Presidente da República reeleito por mais quatro anos, Luiz Inácio Lula da Silva recebeu, nesta sexta-feira, o governador reeleito da Paraíba, Cássio Cunha Lima (PSDB) e, em seguida, o governador eleito do Distrito Federal, José Roberto Arruda (PFL), ambos adversários dos petistas nas últimas eleições. As visitas seguem um programa de aproximação com os opositores, anunciado logo após o resultado das urnas, com o objetivo de ampliar a base de apoio do governo nas casas legislativas ou, no mínimo, reduzir o poder da oposição.
O governador paraibano é um dos principais articuladores do PSDB e próximo ao presidente. Após o encontro, ele afirmou que os tucanos não pretendem obstruir a governabilidade de Lula.
- O presidente tem uma boa relação com o Aécio Neves, com o Serra, comigo. Não há nenhuma obstrução no diálogo com o PSDB. O que faço é cumprir meu papel de governador. Seria uma insanidade deixar de estabelecer o diálogo com o governo - afirmou a jornalistas, à saida da reunião.
Lima admitiu, porém, que a oposição pretende reivindicar propostas colocadas como prioridade em seu segundo governo, especialmente a renegociação das dívidas com os Estados.
- Não queremos fazer oposição querendo ver o circo pegar fogo. Mas não queremos só o venha nós, também queremos o vosso reino - disse.
Durante a visita de Cunha Lima, o presidente revelou ao governador que espera um tratamento melhor da oposição nos próximos anos. Lima acrescentou que o presidente estaria convencido de que terá maior facilidade no diálogo político por não carregar o "peso" da reeleição.
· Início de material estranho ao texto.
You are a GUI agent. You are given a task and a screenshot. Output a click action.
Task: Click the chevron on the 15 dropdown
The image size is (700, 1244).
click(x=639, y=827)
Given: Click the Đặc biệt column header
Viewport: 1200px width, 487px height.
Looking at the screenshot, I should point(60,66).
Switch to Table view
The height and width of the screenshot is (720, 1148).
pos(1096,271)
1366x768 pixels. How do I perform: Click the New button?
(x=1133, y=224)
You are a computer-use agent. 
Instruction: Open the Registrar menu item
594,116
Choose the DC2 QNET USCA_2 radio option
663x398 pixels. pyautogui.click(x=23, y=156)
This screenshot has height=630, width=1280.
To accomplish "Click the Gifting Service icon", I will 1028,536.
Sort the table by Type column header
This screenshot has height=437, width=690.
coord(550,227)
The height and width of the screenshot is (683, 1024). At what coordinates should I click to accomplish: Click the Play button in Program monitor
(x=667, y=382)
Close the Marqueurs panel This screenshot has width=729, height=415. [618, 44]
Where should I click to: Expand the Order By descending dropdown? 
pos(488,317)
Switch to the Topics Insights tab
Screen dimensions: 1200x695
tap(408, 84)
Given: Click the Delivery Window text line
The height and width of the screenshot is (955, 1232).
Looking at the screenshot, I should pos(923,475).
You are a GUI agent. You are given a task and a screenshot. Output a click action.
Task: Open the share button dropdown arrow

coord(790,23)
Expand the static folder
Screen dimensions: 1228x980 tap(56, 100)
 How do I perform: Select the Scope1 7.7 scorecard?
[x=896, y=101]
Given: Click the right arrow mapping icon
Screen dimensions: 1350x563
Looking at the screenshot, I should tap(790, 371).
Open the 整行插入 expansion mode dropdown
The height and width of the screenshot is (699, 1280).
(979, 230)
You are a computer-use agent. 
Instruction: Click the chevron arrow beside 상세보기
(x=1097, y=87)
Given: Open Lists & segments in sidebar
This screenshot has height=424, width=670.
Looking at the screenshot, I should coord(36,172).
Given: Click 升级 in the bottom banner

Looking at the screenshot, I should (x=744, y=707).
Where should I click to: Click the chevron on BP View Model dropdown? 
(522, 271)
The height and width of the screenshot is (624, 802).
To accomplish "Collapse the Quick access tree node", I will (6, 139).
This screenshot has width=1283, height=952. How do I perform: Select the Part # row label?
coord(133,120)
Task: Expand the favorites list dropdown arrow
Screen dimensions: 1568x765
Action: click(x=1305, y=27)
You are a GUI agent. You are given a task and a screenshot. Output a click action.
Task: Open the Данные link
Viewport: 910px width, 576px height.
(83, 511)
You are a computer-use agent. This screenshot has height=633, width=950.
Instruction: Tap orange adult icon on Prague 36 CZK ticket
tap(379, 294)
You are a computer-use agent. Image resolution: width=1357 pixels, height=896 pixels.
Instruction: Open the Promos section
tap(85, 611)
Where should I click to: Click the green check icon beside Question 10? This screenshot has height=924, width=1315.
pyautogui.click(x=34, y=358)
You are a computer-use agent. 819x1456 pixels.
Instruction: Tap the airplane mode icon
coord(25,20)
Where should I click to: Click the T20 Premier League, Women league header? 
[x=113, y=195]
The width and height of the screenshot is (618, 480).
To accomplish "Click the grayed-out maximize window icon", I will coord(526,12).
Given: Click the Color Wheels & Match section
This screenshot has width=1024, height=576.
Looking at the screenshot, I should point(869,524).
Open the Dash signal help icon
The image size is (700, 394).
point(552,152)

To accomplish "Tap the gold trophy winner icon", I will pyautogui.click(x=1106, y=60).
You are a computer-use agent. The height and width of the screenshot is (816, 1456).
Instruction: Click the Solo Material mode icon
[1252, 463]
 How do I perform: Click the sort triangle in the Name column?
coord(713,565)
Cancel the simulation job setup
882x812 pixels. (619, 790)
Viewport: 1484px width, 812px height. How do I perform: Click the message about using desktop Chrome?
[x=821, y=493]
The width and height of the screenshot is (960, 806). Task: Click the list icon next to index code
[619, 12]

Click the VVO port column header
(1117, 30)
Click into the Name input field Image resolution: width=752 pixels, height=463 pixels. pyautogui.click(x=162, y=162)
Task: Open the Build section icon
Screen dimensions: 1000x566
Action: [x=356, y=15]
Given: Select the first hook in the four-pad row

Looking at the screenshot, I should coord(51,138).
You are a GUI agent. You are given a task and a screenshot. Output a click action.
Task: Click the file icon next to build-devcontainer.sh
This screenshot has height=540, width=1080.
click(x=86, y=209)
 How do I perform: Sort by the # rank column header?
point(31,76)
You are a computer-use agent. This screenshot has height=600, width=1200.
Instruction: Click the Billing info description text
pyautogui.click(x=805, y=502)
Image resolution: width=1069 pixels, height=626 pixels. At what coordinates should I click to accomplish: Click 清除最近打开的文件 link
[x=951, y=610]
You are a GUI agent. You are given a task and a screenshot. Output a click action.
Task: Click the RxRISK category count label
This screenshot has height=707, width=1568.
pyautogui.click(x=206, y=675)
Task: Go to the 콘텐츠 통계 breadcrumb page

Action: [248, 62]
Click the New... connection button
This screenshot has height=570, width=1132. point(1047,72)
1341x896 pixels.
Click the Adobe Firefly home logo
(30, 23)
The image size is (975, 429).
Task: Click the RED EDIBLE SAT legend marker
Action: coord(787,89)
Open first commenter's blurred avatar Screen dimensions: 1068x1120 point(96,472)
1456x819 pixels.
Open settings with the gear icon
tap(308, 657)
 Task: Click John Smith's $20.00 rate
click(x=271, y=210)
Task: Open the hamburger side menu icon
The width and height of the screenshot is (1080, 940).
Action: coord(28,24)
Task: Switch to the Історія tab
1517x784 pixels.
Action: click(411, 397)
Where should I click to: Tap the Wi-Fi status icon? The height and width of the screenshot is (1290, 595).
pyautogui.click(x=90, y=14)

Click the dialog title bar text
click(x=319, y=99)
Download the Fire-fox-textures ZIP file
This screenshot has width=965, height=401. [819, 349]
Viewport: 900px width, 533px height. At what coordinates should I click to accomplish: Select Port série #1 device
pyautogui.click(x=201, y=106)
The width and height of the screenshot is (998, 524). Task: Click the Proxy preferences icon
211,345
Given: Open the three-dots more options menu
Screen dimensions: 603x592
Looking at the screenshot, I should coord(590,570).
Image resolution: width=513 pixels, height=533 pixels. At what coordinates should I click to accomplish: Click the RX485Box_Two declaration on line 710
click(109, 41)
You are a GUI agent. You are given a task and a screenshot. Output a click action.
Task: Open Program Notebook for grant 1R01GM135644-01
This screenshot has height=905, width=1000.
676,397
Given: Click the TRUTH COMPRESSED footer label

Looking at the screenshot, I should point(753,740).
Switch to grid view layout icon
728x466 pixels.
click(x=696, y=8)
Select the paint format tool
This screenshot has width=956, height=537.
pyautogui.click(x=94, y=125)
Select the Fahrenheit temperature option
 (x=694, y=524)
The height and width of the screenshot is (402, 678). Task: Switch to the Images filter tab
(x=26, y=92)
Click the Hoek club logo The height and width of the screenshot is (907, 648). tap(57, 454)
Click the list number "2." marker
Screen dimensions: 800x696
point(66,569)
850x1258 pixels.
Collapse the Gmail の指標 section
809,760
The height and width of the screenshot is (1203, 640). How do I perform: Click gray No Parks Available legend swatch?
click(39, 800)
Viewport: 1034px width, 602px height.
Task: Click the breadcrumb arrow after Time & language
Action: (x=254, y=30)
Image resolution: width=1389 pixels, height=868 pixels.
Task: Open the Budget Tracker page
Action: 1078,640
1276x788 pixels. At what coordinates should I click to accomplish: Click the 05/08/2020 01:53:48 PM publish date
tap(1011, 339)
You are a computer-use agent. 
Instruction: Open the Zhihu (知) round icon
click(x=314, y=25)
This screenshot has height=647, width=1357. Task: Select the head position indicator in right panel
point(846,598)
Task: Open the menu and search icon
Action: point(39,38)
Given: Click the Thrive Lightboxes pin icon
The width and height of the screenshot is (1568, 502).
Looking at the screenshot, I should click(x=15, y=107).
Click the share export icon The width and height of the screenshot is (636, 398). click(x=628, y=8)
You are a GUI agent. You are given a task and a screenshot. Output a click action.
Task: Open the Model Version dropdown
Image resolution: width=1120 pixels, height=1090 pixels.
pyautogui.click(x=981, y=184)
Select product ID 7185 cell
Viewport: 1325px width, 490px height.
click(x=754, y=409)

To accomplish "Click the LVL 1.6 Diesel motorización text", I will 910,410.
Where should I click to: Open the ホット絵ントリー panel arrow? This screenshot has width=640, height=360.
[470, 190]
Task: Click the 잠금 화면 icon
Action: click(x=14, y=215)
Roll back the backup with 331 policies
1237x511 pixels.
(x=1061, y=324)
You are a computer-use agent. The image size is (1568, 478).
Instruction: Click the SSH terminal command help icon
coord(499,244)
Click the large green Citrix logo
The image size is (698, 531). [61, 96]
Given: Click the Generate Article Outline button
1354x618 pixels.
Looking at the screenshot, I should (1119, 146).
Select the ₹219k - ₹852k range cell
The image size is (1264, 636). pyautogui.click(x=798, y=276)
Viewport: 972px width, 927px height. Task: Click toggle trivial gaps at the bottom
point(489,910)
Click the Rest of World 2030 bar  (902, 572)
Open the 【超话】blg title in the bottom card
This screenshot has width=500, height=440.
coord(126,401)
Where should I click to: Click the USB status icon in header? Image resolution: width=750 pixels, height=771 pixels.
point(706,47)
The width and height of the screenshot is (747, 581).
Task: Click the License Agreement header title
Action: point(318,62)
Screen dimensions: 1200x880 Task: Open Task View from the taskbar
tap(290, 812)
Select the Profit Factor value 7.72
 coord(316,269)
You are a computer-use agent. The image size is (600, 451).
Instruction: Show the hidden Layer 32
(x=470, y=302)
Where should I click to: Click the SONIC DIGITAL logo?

- A compreensão dele é que o diálogo será mais fácil porque ele não tem a possibilidade de disputar a reeleição - afirmou.
Cunha Lima negou, ainda, que esteja de saída do PSDB, rumo a uma legenda que integra a base aliada do governo, a exemplo do PTB. Ele também negou ter recebido alguma repreensão dos tucanos por aceitar o diálogo com os governistas.
- Não admito puxão de orelha, tenho autonomia no partido - afirmou.
O tucano disse, ainda, que Lula convidou, na semana que vem, os governadores da base aliada para uma reunião, de onde sairá a posição para negociar com os governadores eleitos do PSDB e do PFL.
- O Serra já telefonou ao presidente Lula, disse que chegou de Nova York e está à disposição para conversar. Na semana que vem ele fala com os aliados e, posteriormente, com os demais - disse.
O encontro com os governadores seria uma estratégia do presidente Lula para ampliar o diálogo com o PSDB e o PFL nos próximos anos.